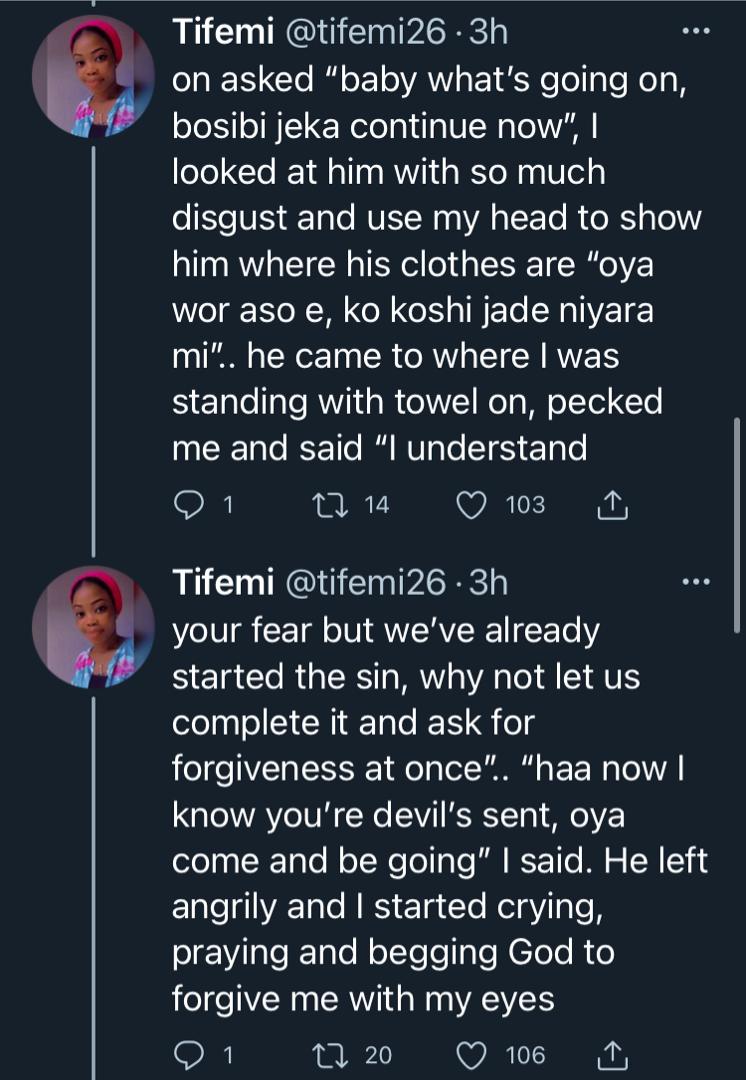Reply to the second tweet about forgiveness
The height and width of the screenshot is (1080, 746).
coord(190,1055)
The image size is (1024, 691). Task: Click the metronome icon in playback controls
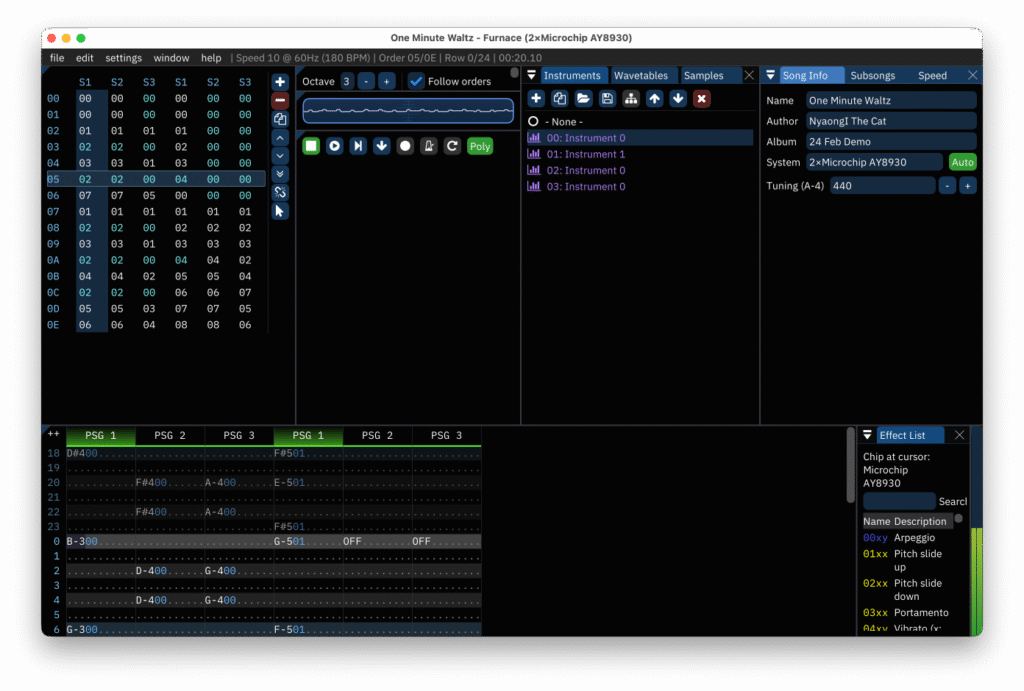pyautogui.click(x=428, y=146)
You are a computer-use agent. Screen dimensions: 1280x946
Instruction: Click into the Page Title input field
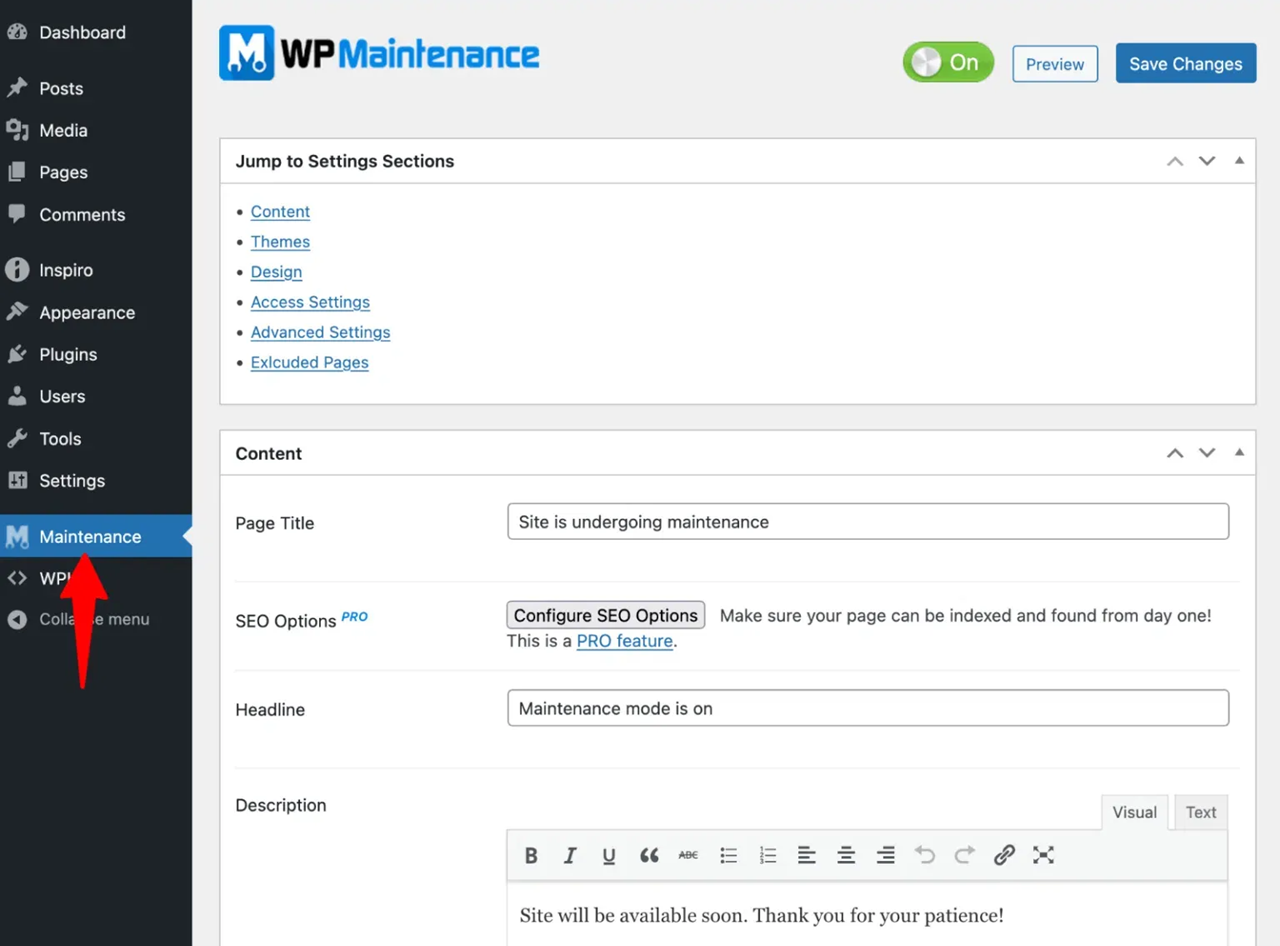pos(867,522)

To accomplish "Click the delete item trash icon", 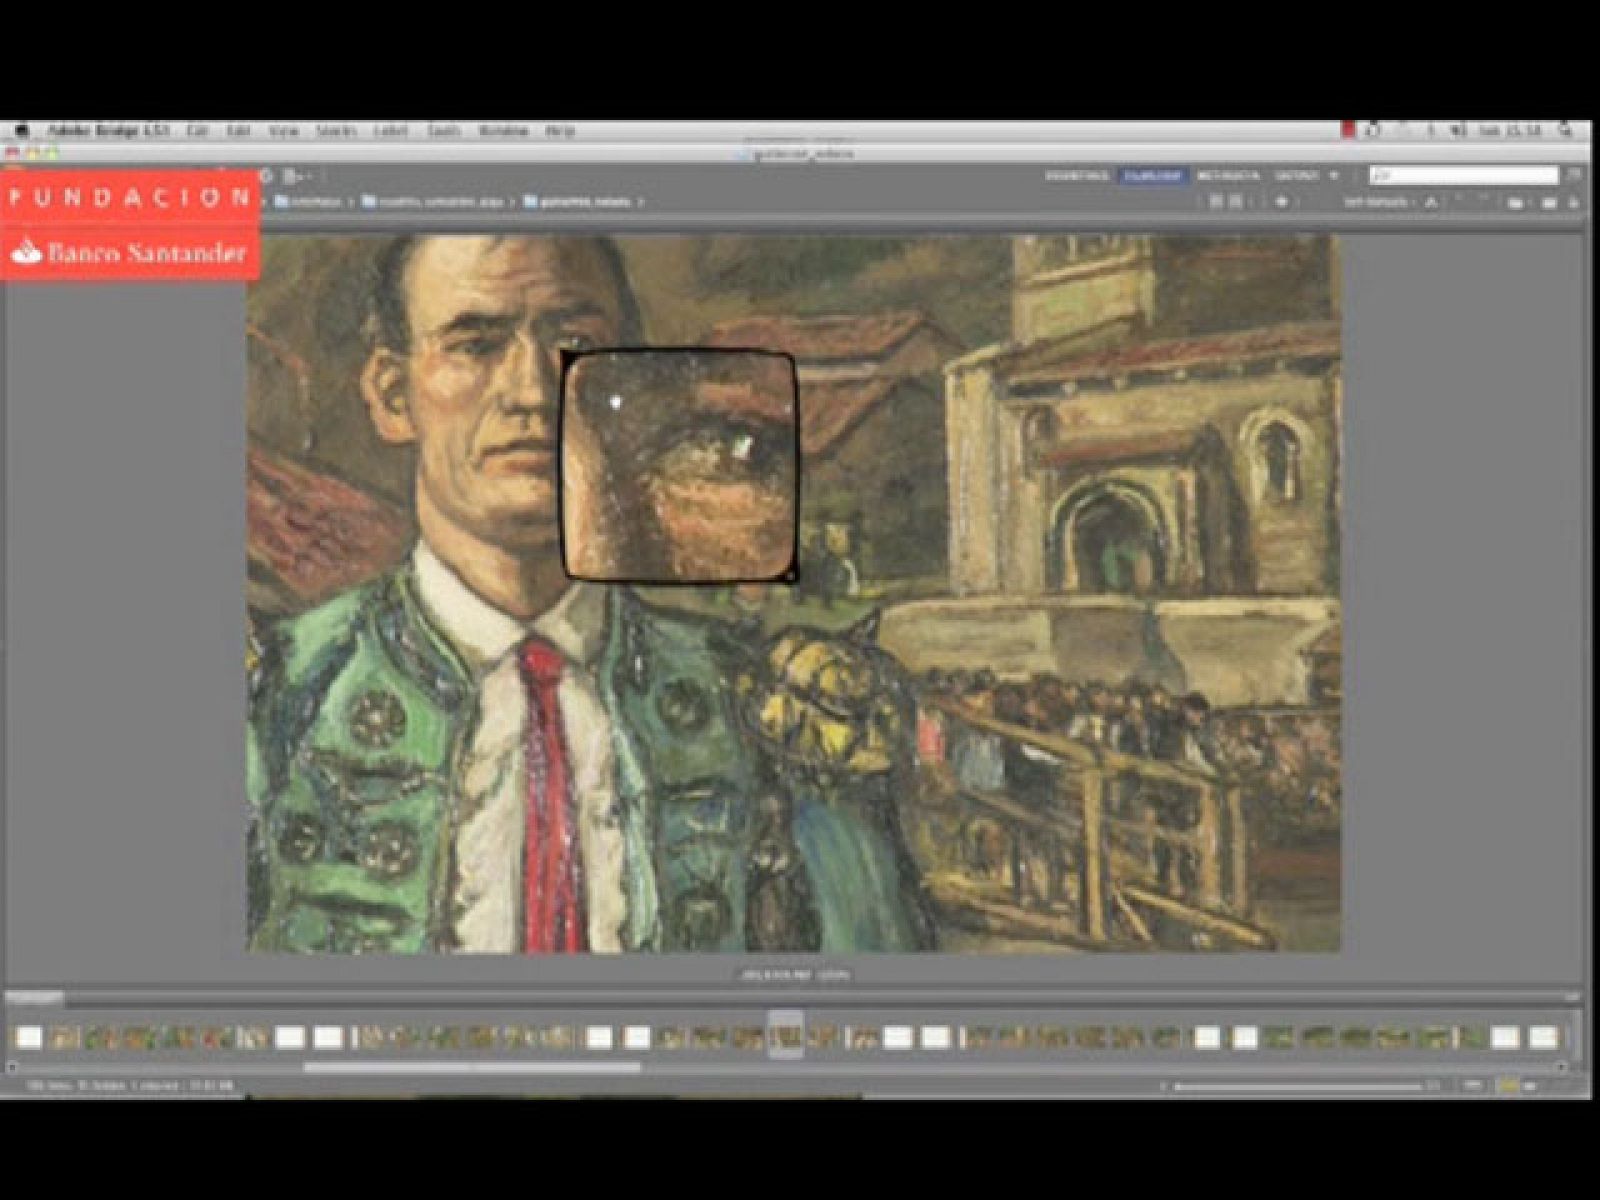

[Exercise requirements]: Copy exactly the lines that begin at the one containing "The image size" and end at the last line of the records, both included, omitting the pictures.

[Response to the exercise]:
The image size is (1024, 691). Task: Click the metronome icon in playback controls
pyautogui.click(x=428, y=146)
You are a computer-use agent. Screen dimensions: 1280x946
Instruction: Click into the Page Title input field
pos(867,522)

To accomplish "Click the delete item trash icon", 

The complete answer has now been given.